§ Work order
Reproduce exactly the stretch of lines running from the line with "The width and height of the screenshot is (600, 360)." to the end of the entries below.

-=-=-=-=-

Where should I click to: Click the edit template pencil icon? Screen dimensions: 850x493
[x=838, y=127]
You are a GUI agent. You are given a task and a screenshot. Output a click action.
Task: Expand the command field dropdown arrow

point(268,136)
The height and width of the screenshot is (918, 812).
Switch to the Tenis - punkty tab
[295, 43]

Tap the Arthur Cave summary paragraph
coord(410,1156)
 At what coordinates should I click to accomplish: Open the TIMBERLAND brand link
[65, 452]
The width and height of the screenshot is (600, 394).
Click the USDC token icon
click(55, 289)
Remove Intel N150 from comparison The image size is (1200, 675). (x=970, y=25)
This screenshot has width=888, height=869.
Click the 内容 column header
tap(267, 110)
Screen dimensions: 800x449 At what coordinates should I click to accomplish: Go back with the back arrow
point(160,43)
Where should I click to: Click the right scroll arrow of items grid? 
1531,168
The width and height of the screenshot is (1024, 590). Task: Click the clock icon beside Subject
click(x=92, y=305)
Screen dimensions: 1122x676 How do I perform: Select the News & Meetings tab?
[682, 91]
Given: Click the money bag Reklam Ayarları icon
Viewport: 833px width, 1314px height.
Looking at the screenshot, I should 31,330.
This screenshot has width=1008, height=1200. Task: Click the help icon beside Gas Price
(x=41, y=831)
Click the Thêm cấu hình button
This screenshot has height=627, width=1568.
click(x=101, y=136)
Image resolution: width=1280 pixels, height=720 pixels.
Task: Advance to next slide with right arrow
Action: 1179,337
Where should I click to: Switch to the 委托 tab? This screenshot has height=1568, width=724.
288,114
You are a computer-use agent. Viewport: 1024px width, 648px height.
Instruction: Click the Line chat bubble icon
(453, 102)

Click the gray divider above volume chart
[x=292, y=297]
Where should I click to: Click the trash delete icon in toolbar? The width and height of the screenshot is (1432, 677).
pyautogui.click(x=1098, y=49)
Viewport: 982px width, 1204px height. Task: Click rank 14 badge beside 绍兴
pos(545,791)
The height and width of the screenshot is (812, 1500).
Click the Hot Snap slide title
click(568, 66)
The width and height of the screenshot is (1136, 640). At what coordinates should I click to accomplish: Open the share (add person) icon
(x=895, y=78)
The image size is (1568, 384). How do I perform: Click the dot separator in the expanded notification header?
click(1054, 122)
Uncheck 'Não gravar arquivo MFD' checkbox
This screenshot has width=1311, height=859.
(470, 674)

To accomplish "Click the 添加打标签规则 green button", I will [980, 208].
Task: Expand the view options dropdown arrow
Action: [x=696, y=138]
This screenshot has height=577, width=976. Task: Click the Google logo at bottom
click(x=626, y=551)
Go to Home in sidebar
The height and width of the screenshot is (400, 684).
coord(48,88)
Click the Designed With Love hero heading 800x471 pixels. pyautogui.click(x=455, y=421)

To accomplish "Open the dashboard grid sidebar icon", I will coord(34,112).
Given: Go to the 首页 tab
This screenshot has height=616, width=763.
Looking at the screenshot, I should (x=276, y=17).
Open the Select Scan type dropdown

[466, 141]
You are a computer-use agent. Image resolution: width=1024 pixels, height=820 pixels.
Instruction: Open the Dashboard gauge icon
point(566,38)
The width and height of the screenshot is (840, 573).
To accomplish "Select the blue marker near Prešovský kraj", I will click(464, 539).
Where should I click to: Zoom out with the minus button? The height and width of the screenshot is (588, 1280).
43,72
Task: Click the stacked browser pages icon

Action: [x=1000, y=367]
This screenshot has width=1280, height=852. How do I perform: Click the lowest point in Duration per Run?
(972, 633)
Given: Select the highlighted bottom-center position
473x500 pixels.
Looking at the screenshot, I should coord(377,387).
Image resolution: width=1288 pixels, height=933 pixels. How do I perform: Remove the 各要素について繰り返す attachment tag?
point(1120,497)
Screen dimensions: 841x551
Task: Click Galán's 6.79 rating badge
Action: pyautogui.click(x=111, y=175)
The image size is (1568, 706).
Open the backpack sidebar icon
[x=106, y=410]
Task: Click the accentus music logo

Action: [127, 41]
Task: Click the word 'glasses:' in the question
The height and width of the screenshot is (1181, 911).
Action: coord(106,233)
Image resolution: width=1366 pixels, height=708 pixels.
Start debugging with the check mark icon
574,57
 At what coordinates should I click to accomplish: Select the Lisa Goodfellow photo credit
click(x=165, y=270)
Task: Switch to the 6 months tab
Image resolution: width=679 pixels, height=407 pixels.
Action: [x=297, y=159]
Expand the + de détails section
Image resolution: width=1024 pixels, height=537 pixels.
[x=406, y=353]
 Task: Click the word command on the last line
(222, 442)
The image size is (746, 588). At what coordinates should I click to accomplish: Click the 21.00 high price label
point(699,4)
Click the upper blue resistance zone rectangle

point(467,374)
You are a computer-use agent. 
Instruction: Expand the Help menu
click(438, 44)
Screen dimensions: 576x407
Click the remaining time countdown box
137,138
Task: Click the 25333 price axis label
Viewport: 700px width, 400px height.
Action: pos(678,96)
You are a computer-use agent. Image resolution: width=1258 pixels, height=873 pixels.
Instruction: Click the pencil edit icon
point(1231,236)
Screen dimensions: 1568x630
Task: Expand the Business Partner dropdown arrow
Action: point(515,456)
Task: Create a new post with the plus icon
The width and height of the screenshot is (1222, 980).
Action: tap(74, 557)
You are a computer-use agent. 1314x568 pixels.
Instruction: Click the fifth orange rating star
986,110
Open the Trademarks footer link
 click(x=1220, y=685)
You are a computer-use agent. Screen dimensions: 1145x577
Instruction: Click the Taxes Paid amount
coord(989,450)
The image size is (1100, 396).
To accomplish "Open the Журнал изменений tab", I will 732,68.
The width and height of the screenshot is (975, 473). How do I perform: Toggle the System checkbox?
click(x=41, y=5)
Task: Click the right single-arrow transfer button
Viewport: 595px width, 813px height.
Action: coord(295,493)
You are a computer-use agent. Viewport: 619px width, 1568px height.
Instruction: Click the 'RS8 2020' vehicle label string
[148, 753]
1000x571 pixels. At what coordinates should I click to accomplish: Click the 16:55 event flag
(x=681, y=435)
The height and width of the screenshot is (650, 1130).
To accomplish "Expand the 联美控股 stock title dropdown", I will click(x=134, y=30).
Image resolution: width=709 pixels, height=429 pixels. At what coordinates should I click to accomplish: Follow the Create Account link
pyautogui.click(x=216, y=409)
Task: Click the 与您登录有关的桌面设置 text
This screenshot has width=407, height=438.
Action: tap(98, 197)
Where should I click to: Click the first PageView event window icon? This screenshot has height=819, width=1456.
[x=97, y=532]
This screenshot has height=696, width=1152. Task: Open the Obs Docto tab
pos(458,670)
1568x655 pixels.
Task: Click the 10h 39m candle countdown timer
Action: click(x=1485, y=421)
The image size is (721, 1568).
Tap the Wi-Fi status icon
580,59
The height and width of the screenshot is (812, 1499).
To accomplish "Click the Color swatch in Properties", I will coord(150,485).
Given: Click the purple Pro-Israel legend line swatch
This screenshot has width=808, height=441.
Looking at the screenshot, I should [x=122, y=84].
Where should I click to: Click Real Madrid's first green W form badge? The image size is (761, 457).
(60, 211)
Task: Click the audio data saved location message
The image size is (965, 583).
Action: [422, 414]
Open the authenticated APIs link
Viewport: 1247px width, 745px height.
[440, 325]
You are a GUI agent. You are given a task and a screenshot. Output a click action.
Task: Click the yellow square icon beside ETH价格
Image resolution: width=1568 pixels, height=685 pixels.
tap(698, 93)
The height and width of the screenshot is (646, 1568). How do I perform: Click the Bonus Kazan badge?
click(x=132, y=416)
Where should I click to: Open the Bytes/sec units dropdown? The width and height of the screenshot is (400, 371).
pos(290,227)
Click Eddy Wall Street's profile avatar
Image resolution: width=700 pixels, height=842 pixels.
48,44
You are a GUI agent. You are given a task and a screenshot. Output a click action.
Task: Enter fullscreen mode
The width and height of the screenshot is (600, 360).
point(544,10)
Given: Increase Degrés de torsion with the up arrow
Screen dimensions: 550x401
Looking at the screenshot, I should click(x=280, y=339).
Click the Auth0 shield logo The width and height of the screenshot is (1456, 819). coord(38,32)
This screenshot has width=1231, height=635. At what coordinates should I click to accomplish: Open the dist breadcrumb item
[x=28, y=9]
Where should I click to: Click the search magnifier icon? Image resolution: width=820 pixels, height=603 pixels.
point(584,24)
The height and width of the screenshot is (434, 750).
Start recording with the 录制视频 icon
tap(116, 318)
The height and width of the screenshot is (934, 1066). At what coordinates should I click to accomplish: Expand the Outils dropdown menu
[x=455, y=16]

-=-=-=-=-

§ Your response
The width and height of the screenshot is (600, 360).
point(544,10)
Given: Increase Degrés de torsion with the up arrow
Screen dimensions: 550x401
Looking at the screenshot, I should click(x=280, y=339).
Click the Auth0 shield logo The width and height of the screenshot is (1456, 819). coord(38,32)
This screenshot has width=1231, height=635. At what coordinates should I click to accomplish: Open the dist breadcrumb item
[x=28, y=9]
Where should I click to: Click the search magnifier icon? Image resolution: width=820 pixels, height=603 pixels.
point(584,24)
The height and width of the screenshot is (434, 750).
Start recording with the 录制视频 icon
tap(116, 318)
The height and width of the screenshot is (934, 1066). At what coordinates should I click to accomplish: Expand the Outils dropdown menu
[x=455, y=16]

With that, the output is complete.